Real-World Comparative Effectiveness and Safety of Upadacitinib Plus Vedolizumab Versus Upadacitinib Monotherapy During Induction in Moderate-to-Severe Ulcerative Colitis: A Multicenter Retrospective Cohort Study
This multicenter retrospective cohort study evaluates the real-world effectiveness and safety of upadacitinib used alone or in combination with vedolizumab in adult patients with moderate-to-severe ulcerative colitis (UC). UC is a chronic inflammatory bowel disease that often requires long-term management, and monotherapy may reach a therapeutic ceiling in clinical practice. Combination therapy with upadacitinib, a rapid-acting oral JAK inhibitor, and vedolizumab, a gut-selective biologic, may provide complementary benefits. The study uses existing clinical and laboratory data from six Chinese IBD centers to compare short-term outcomes, including clinical remission, clinical response, endoscopic remission, normalization of C-reactive protein, and occurrence of adverse events during the 8-week induction period. This study reflects routine clinical practice and aims to provide real-world evidence to support treatment decisions in patients with moderate-to-severe UC.
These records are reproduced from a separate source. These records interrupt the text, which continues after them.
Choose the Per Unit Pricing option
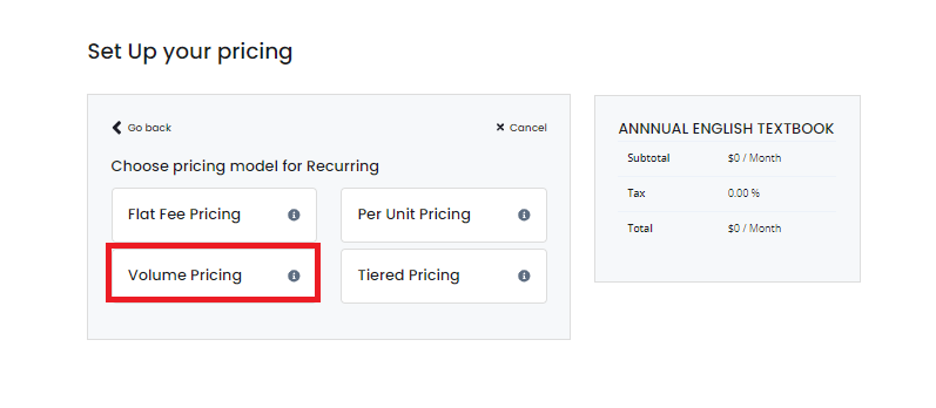Image resolution: width=936 pixels, height=408 pixels. (444, 215)
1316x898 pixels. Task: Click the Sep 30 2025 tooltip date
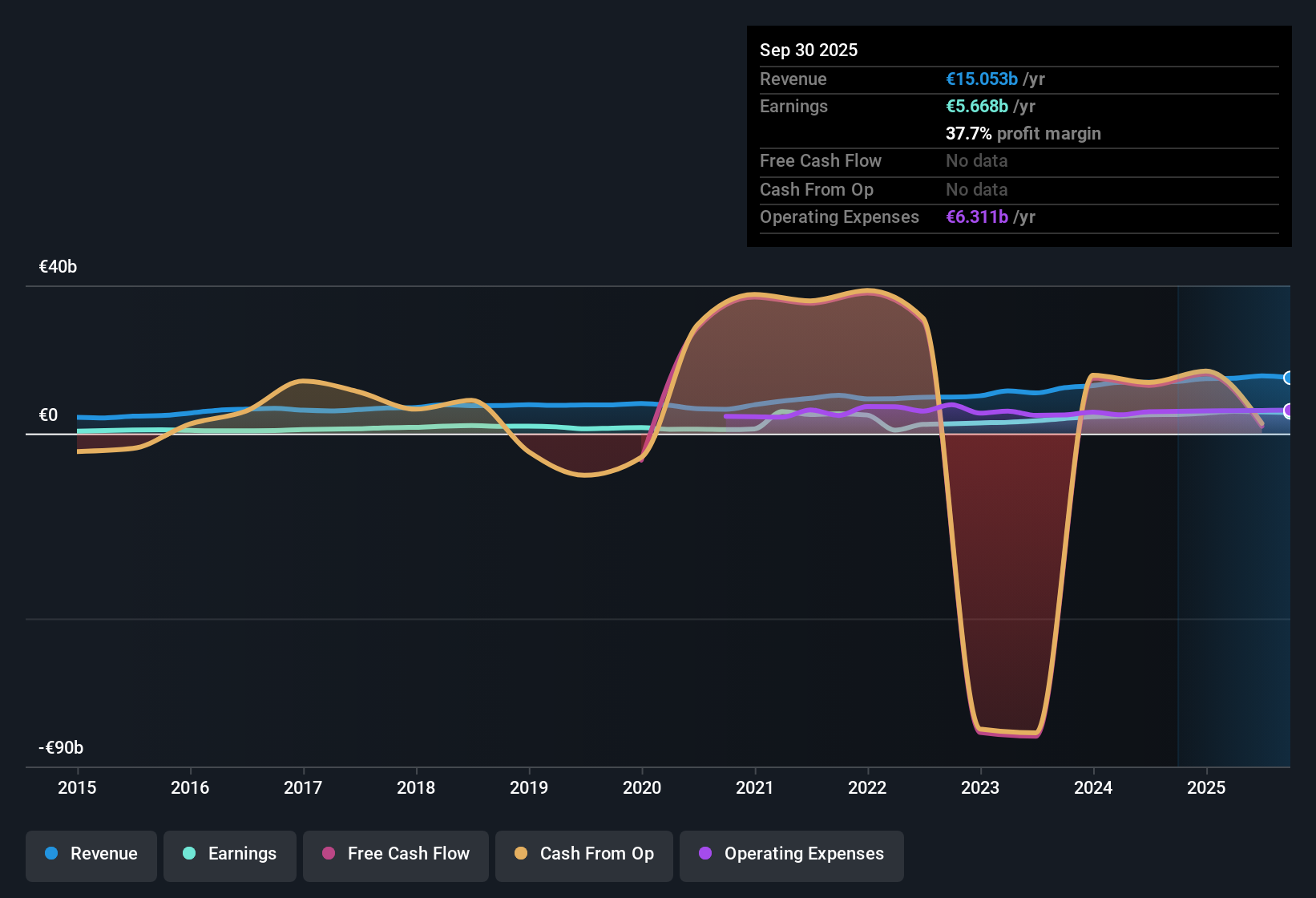[809, 51]
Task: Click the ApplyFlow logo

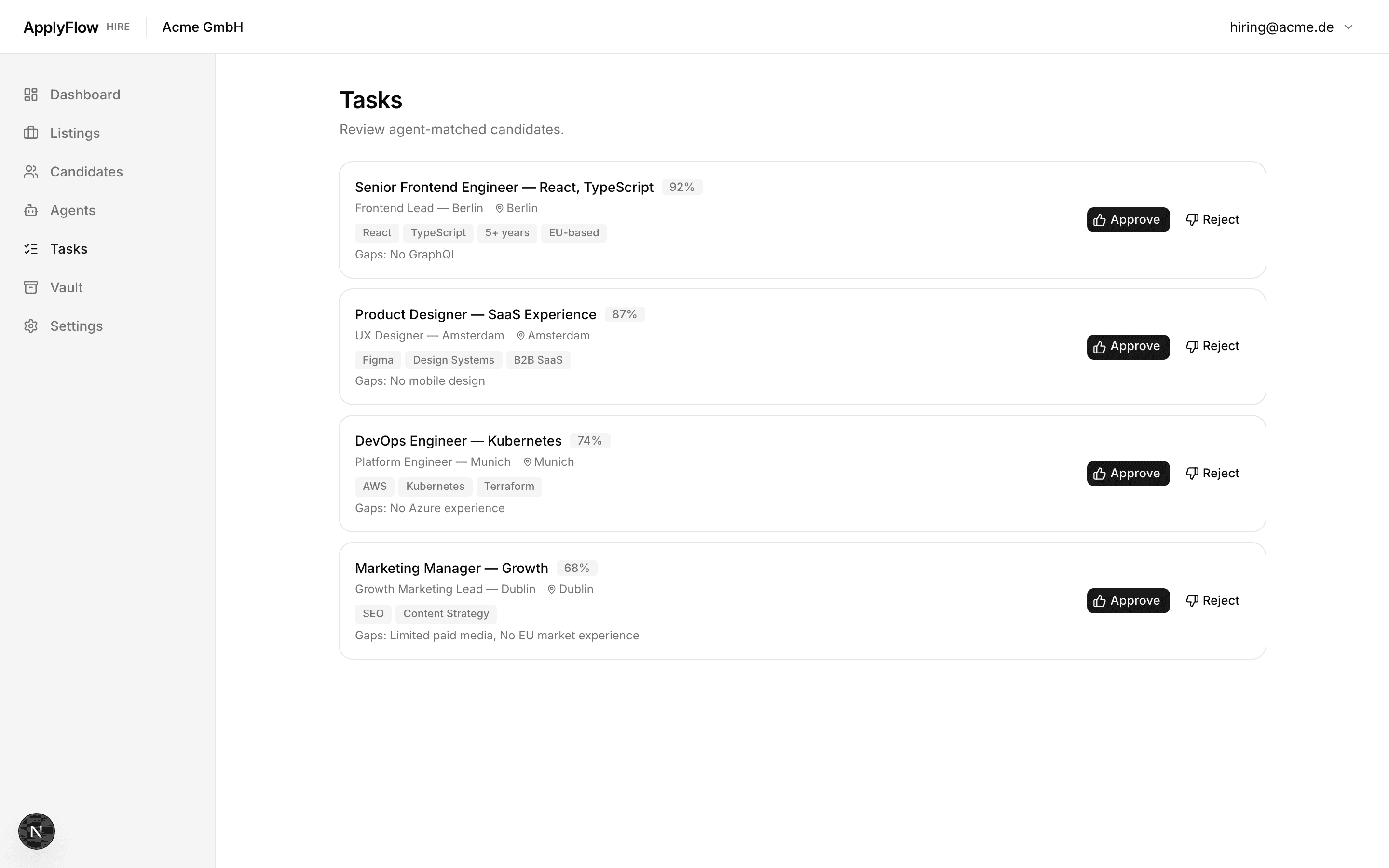Action: pyautogui.click(x=61, y=27)
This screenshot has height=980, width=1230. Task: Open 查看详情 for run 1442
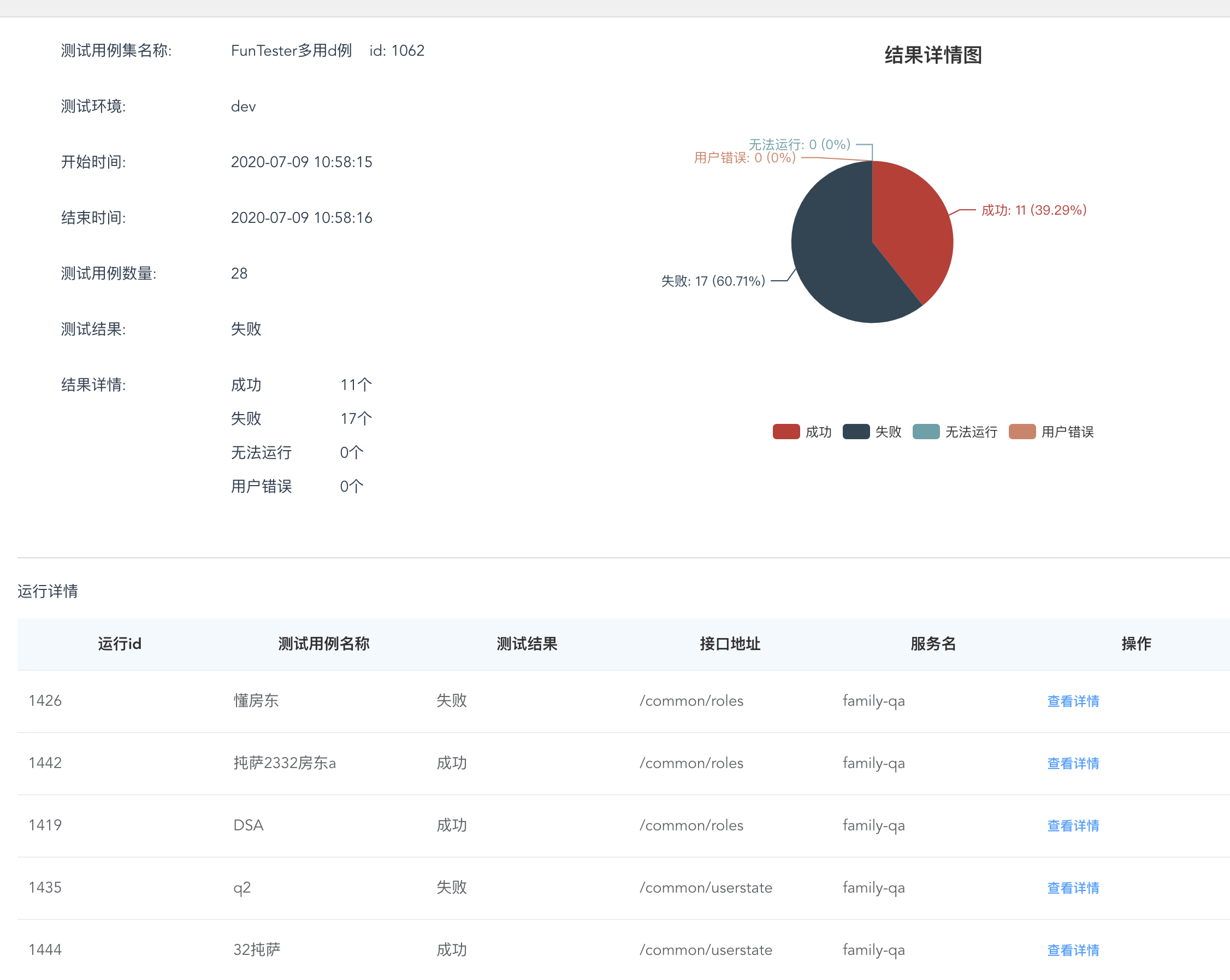[1073, 763]
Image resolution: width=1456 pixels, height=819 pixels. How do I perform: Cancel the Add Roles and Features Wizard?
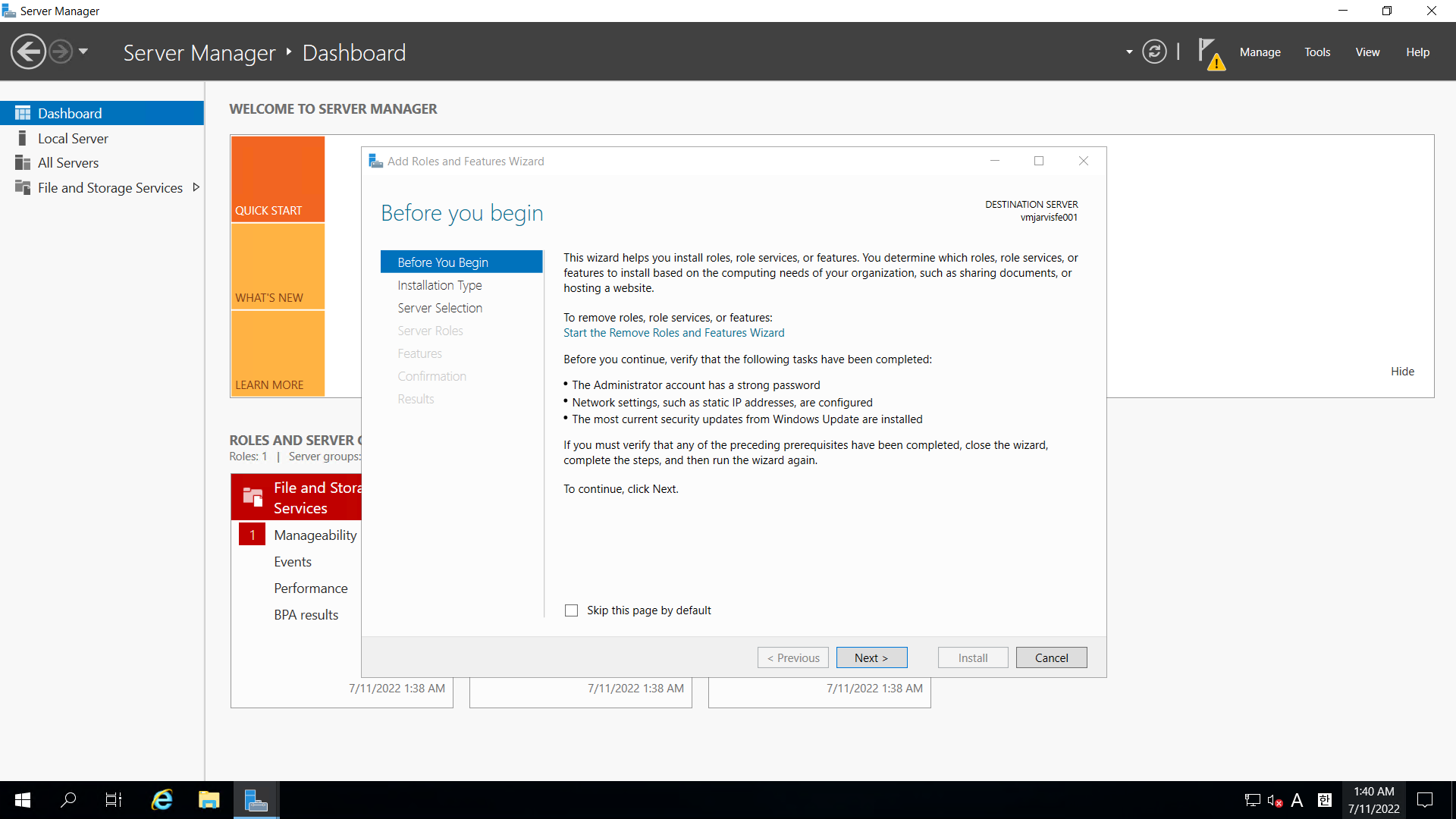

• Age ≥18 years at the time of treatment initiation.
• Established diagnosis of ulcerative colitis (UC) for at least 3 months prior to index date, confirmed by compatible clinical presentation, endoscopic findings, and histopathological evidence.
• Moderately to severely active disease at baseline, defined as a modified Mayo score ≥4 with an endoscopic subscore (ESS) ≥2.
• Initiation of treatment with upadacitinib, either as monotherapy or in combination with vedolizumab, in routine clinical practice at participating centers.
• Availability of baseline clinical assessment and follow-up data at 8 weeks after initiation of upadacitinib.